By studying the loci that contribute to human longevity, we aim to identify mechanisms that contribute to healthy aging. To identify such loci, we performed a genome-wide association study (GWAS) comparing 403 unrelated nonagenarians from long-living families included in the Leiden Longevity Study (LLS) and 1670 younger population controls. The strongest candidate SNPs from this GWAS have been analyzed in a meta-analysis of nonagenarian cases from the Rotterdam Study, Leiden 85-plus study, and Danish 1905 cohort. Only one of the 62 prioritized SNPs from the GWAS analysis (P < 1 × 10−4) showed genome-wide significance with survival into old age in the meta-analysis of 4149 nonagenarian cases and 7582 younger controls [OR = 0.71 (95% CI 0.65–0.77), P = 3.39 × 10−17]. This SNP, rs2075650, is located in TOMM40 at chromosome 19q13.32 close to the apolipoprotein E (APOE) gene. Although there was only moderate linkage disequilibrium between rs2075650 and the ApoE ε4 defining SNP rs429358, we could not find an APOE-independent effect of rs2075650 on longevity, either in cross-sectional or in longitudinal analyses. As expected, rs429358 associated with metabolic phenotypes in the offspring of the nonagenarian cases from the LLS and their partners. In addition, we observed a novel association between this locus and serum levels of IGF-1 in women (P = 0.005). In conclusion, the major locus determining familial longevity up to high age as detected by GWAS was marked by rs2075650, which tags the deleterious effects of the ApoE ε4 allele. No other major longevity locus was found.

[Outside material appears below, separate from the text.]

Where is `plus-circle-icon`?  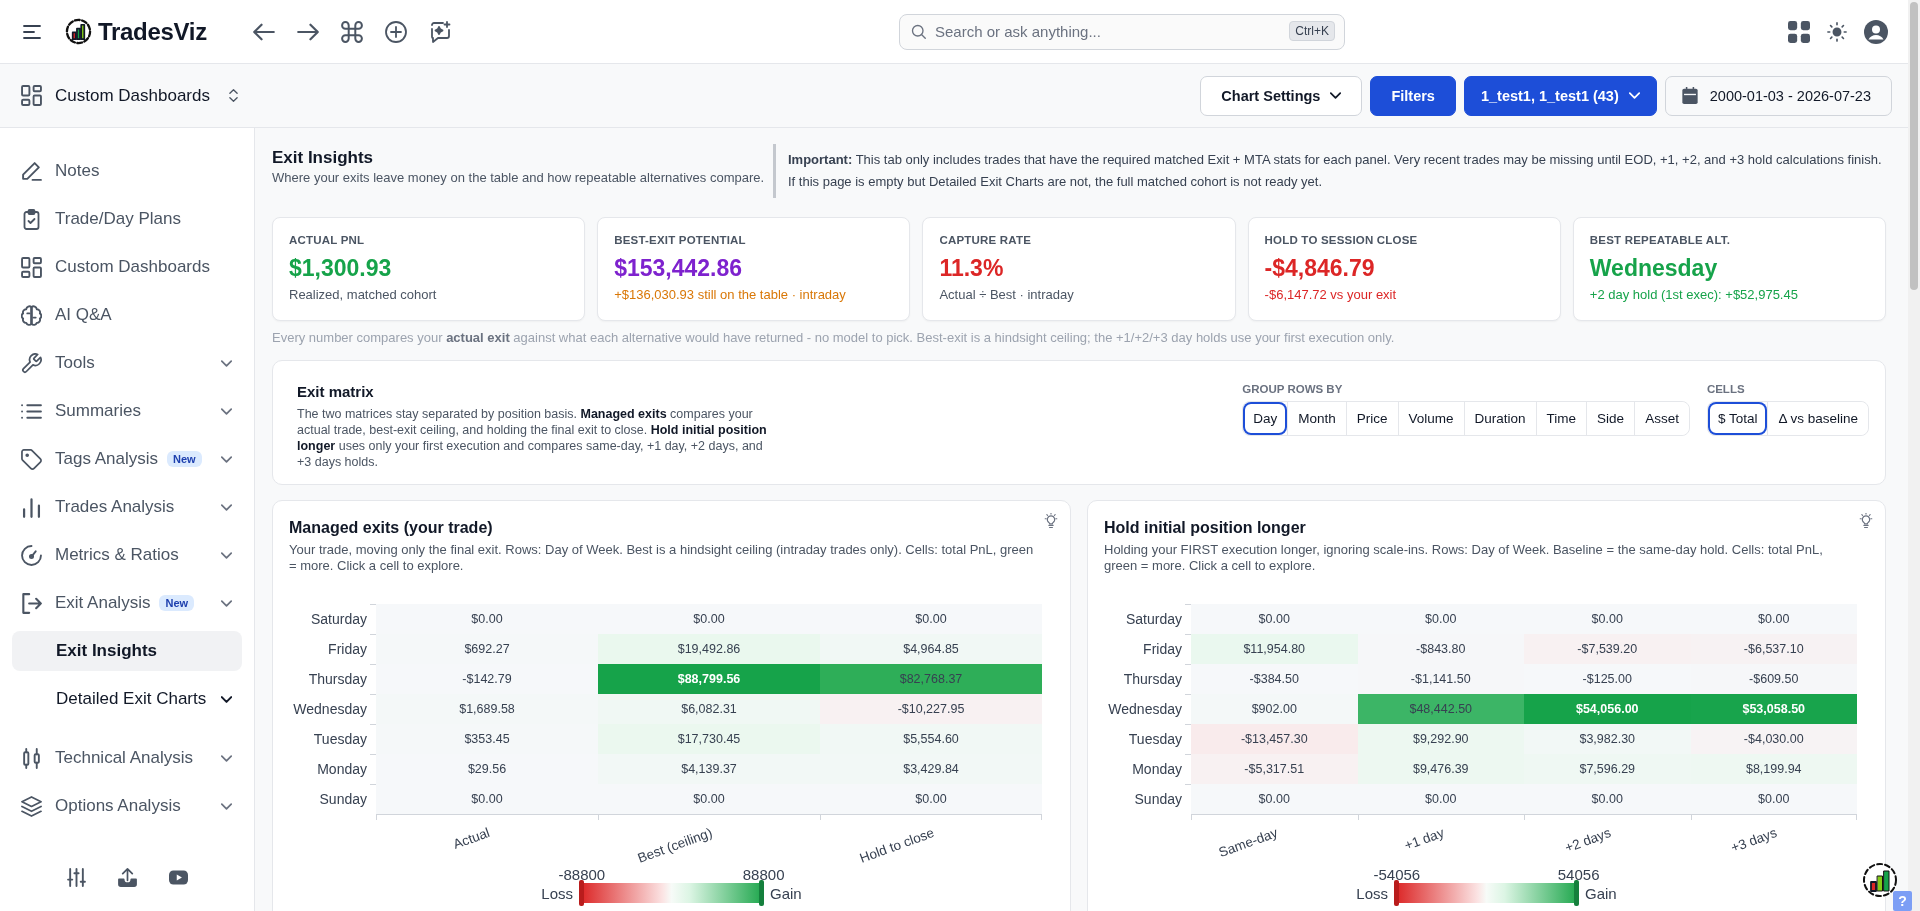 plus-circle-icon is located at coordinates (396, 32).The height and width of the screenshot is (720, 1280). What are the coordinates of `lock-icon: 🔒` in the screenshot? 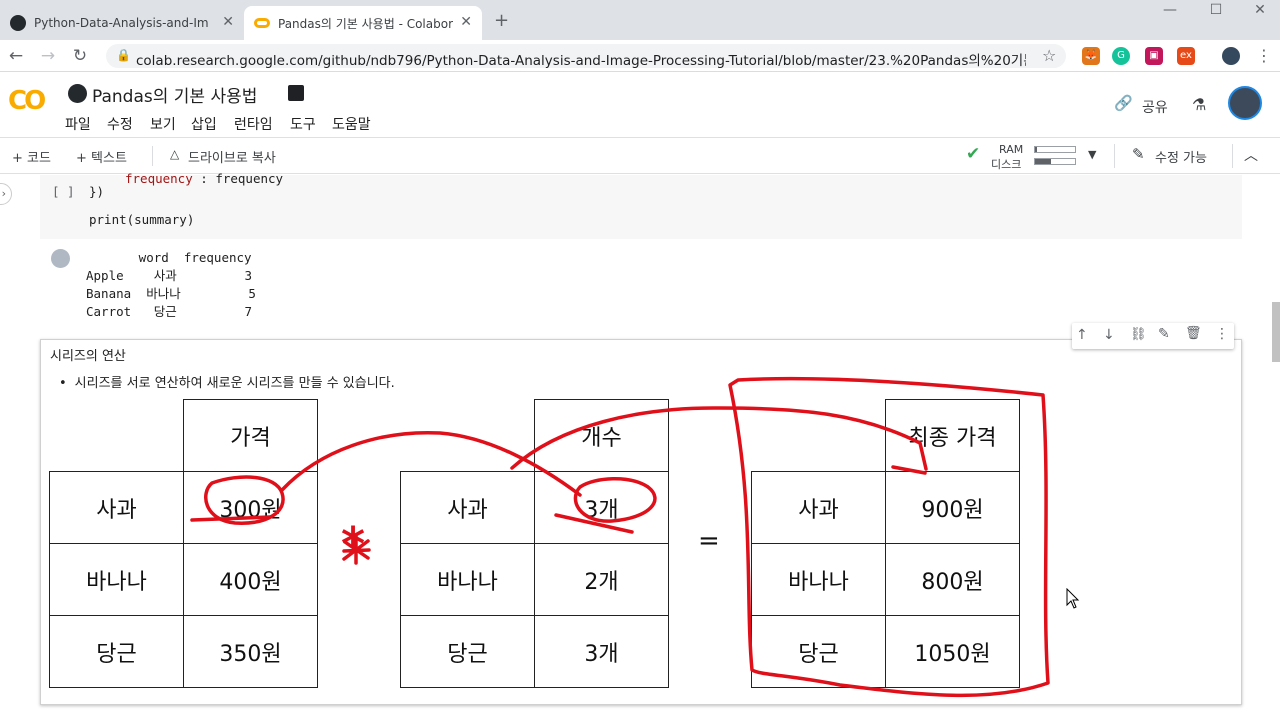 It's located at (124, 55). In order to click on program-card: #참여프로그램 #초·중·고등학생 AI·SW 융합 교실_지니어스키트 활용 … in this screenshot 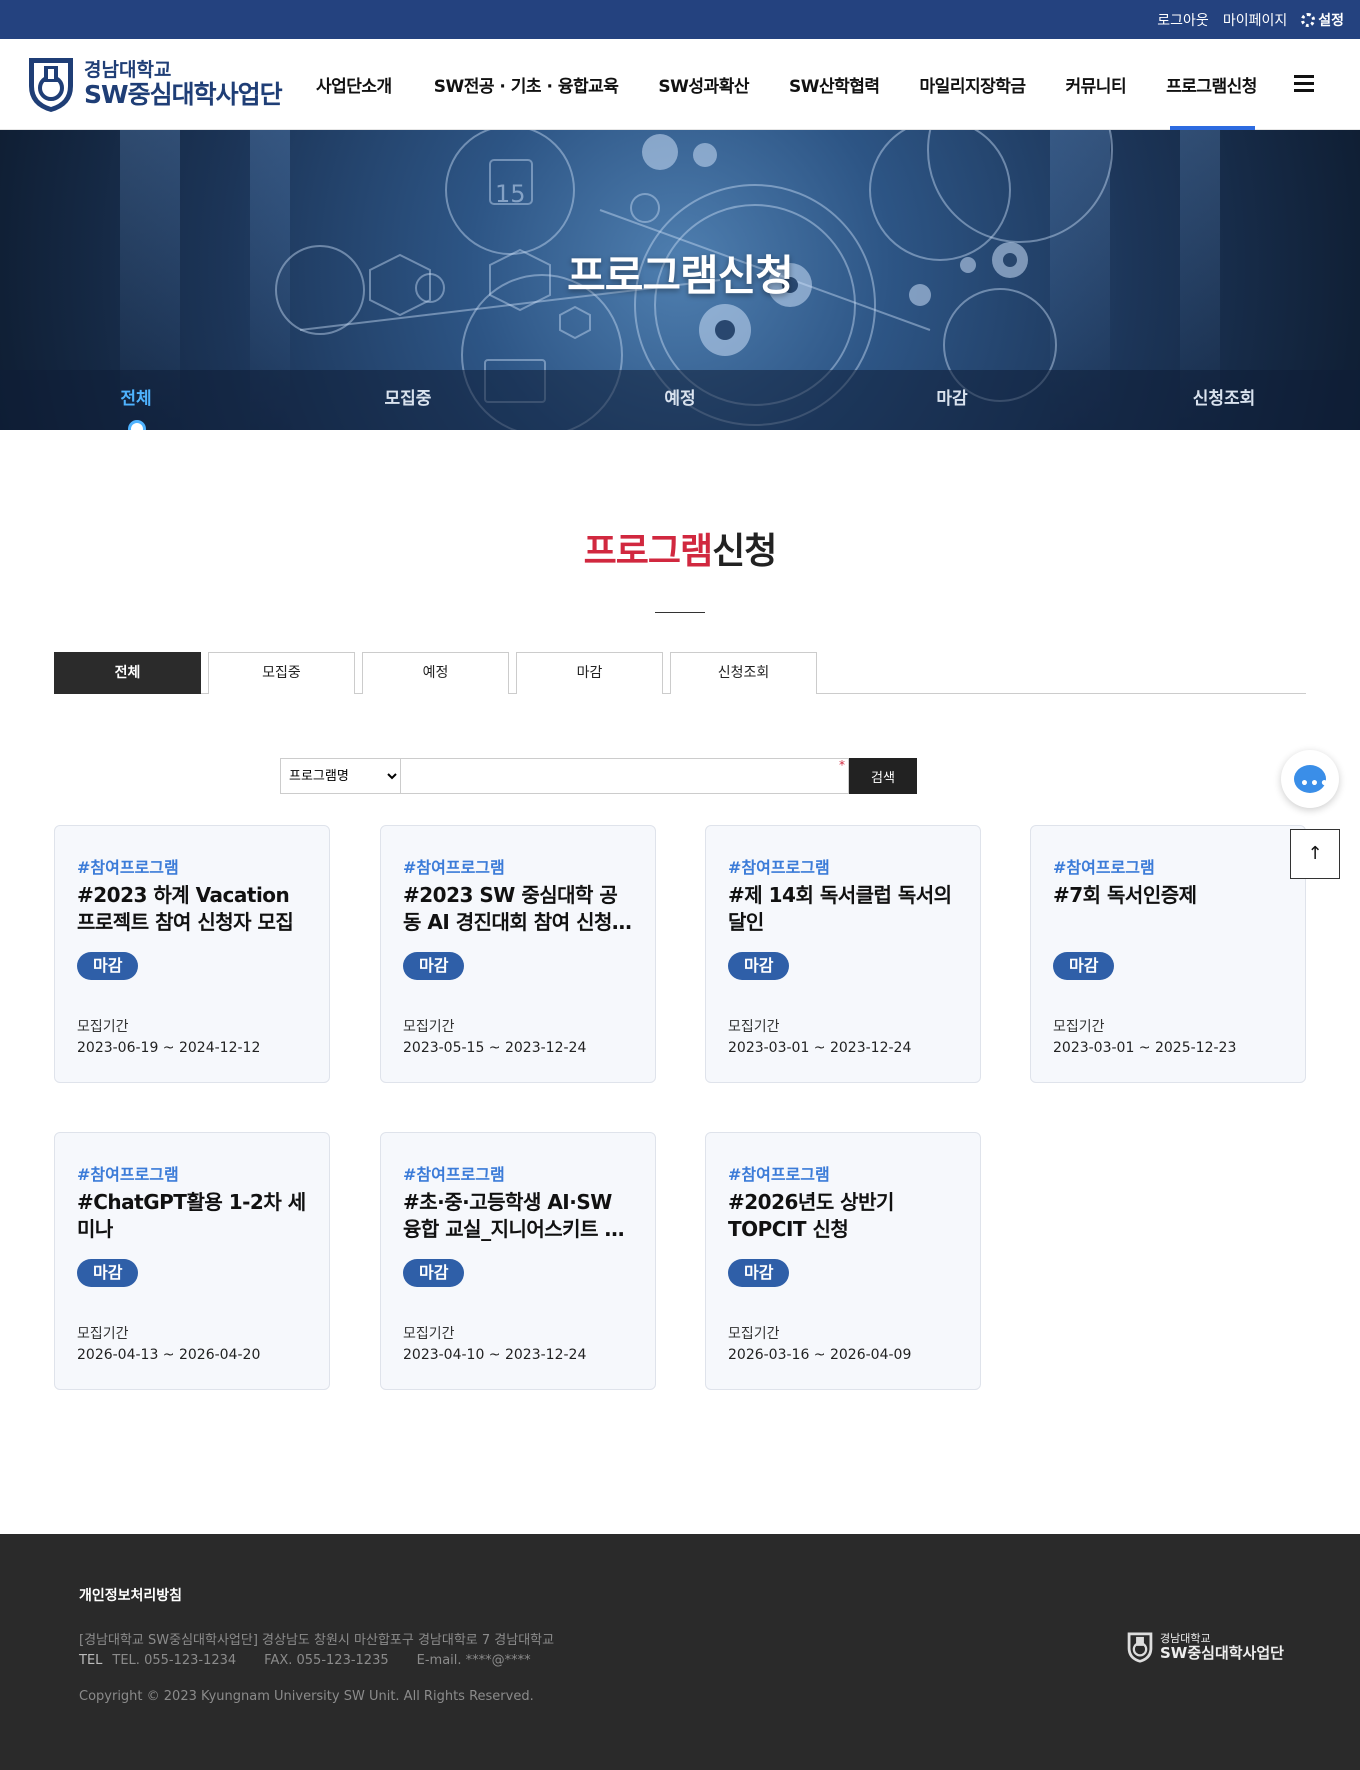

Worldwide human populations have shown an increase in mean life expectancy in the past two centuries (Oeppen & Vaupel, 2002). This is mainly because of environmental factors such as improved hygiene, nutrition, and health care. The large variation in healthy lifespan among the elderly has prompted research into the determinants of aging and lifespan regulation. The genetic contribution to human lifespan variation was estimated at 25–30% in twin studies (Gudmundsson et al., 2000; Skytthe et al., 2003; Hjelmborg et al., 2006). The most prominent genetic influence is observed in families in which the capacity to attain a long lifespan clusters (Perls et al., 2000; Schoenmaker et al., 2006). Exceptional longevity can be reached with a low degree of age-related disability (Christensen et al., 2008; Terry et al., 2008), raising the question whether protective mechanisms against disease exist in long-lived subjects.
To identify common SNPs contributing to longevity, GWAS analysis of 403 nonagenarian cases and 1670 population controls was performed. Of the 62 top associating SNPs, 58 were tested in a meta-analysis of 4149 nonagenarian cases and 7582 younger controls and we identified one SNP, rs2075650, that associated significantly with survival into old age (P = 3.39 × 10−17). Carriers of the minor allele had a 29% decreased probability of reaching 90 years on average. Although cases and controls originate from different generations, we concluded that there was no substructure to an extent that would affect the observations.